#### LISTING

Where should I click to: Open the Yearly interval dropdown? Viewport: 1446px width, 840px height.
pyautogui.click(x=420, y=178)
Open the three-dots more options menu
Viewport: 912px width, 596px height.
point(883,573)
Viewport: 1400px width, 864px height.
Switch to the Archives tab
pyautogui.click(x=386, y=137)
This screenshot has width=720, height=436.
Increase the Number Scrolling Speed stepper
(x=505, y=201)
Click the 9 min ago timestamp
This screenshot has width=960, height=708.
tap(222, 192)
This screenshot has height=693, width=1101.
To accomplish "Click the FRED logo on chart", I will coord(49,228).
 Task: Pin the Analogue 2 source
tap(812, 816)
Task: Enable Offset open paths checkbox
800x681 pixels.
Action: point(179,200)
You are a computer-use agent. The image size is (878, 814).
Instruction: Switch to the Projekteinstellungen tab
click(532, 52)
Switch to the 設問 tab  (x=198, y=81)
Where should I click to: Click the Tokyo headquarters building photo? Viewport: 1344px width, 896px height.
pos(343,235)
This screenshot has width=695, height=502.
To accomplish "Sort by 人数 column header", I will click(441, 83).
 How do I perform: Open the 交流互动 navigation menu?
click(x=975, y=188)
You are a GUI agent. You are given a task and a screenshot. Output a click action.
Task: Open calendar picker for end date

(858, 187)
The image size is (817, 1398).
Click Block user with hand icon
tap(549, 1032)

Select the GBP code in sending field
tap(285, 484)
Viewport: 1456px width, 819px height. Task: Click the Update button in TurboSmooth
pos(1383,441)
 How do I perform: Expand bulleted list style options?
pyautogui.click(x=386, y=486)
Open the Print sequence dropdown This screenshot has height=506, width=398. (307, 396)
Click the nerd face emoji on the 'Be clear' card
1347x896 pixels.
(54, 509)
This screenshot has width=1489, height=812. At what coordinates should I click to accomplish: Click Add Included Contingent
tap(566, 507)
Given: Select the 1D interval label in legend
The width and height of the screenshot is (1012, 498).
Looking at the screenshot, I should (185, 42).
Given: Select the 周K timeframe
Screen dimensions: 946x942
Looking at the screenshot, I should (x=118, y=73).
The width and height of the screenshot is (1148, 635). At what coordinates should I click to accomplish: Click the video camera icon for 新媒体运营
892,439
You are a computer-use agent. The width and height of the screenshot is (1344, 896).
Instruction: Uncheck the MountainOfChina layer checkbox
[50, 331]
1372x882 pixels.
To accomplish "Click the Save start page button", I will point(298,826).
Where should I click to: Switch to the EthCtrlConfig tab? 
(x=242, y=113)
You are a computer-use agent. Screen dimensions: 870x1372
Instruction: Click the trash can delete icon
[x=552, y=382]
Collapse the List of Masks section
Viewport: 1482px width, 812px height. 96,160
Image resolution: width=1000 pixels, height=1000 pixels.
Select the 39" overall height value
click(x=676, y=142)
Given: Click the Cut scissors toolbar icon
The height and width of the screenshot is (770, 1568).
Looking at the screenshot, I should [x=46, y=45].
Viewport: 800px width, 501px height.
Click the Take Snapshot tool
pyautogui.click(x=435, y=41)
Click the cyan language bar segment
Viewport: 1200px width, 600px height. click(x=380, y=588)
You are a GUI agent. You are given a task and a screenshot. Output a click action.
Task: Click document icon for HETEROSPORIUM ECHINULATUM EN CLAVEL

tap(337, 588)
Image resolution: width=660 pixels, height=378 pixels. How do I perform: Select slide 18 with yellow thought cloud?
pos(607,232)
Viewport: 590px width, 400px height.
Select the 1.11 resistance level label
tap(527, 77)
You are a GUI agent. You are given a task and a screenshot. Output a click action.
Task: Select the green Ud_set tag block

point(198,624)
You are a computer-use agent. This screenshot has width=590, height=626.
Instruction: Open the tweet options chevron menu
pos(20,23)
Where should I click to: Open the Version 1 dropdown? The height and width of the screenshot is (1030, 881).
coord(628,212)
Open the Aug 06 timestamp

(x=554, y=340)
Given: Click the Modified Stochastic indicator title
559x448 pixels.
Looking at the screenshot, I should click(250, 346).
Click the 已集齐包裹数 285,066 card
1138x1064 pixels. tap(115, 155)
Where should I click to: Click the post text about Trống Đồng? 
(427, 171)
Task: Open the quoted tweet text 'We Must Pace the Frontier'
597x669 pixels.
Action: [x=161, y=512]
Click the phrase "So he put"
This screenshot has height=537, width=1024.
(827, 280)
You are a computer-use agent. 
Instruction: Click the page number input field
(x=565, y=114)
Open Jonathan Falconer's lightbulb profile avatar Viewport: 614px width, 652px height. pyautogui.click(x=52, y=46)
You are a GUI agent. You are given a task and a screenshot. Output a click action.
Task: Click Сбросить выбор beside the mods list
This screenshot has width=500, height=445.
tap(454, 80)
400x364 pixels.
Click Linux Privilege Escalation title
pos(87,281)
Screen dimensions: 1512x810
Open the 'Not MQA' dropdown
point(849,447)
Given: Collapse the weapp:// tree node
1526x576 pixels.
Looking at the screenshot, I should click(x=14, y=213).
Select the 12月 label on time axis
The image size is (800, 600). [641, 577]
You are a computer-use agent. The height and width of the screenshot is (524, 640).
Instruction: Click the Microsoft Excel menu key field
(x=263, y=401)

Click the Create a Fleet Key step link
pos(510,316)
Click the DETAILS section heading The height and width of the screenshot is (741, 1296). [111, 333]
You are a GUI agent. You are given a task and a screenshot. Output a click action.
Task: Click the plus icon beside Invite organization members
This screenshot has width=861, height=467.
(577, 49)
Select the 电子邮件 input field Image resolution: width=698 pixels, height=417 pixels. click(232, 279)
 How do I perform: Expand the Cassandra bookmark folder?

########

WHAT THE EXERCISE ASKS: Copy out the listing lines from the line with "You are a computer-use agent. Screen" up to and including the line with "tap(337, 588)", character for character.

TASK SOLUTION:
You are a computer-use agent. Screen dimensions: 870x1372
Instruction: Click the trash can delete icon
[x=552, y=382]
Collapse the List of Masks section
Viewport: 1482px width, 812px height. 96,160
Image resolution: width=1000 pixels, height=1000 pixels.
Select the 39" overall height value
click(x=676, y=142)
Given: Click the Cut scissors toolbar icon
The height and width of the screenshot is (770, 1568).
Looking at the screenshot, I should [x=46, y=45].
Viewport: 800px width, 501px height.
Click the Take Snapshot tool
pyautogui.click(x=435, y=41)
Click the cyan language bar segment
Viewport: 1200px width, 600px height. click(x=380, y=588)
You are a GUI agent. You are given a task and a screenshot. Output a click action.
Task: Click document icon for HETEROSPORIUM ECHINULATUM EN CLAVEL

tap(337, 588)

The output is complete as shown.